─── Source data

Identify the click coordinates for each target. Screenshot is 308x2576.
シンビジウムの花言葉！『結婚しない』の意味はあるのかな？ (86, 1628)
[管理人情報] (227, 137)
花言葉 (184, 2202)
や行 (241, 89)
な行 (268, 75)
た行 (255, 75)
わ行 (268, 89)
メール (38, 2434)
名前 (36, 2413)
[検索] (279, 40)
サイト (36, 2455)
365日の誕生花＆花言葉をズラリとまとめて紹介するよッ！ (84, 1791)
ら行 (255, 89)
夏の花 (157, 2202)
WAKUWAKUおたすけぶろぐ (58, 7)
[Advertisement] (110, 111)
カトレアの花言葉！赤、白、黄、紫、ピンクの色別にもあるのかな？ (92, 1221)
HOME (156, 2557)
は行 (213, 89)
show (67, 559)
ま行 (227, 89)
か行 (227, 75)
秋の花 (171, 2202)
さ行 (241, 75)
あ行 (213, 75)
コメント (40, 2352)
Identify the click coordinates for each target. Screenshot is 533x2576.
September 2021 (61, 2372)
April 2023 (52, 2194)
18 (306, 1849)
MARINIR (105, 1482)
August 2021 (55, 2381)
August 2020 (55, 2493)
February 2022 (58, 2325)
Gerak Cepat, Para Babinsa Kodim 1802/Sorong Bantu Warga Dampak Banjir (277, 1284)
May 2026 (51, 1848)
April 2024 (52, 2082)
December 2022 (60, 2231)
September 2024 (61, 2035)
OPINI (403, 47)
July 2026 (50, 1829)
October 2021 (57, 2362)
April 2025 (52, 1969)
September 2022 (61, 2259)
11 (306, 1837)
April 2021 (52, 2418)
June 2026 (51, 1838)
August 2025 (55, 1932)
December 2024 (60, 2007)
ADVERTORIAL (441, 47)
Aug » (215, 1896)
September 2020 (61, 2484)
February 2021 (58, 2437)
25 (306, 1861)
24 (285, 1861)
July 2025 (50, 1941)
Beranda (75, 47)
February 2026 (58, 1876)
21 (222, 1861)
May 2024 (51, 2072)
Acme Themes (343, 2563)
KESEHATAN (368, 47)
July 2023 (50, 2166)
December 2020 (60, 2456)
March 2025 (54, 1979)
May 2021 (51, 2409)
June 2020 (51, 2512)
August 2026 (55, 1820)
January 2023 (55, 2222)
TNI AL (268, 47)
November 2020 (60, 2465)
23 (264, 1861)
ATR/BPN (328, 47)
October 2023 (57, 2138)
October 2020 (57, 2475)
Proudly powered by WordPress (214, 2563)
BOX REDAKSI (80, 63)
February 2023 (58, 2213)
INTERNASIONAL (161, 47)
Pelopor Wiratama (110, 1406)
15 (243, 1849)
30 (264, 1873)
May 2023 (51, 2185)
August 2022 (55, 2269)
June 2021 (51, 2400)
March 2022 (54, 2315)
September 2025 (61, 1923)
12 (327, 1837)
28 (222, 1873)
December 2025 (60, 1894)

──────

[What you are asked to do] From the entries above, return exactly the line containing "May 2024 (51, 2072)", the line containing "October 2023 (57, 2138)", and all lines between, and nothing else.

[Output of the task]
May 2024 (51, 2072)
Acme Themes (343, 2563)
KESEHATAN (368, 47)
July 2023 (50, 2166)
December 2020 (60, 2456)
March 2025 (54, 1979)
May 2021 (51, 2409)
June 2020 (51, 2512)
August 2026 (55, 1820)
January 2023 (55, 2222)
TNI AL (268, 47)
November 2020 (60, 2465)
23 (264, 1861)
ATR/BPN (328, 47)
October 2023 (57, 2138)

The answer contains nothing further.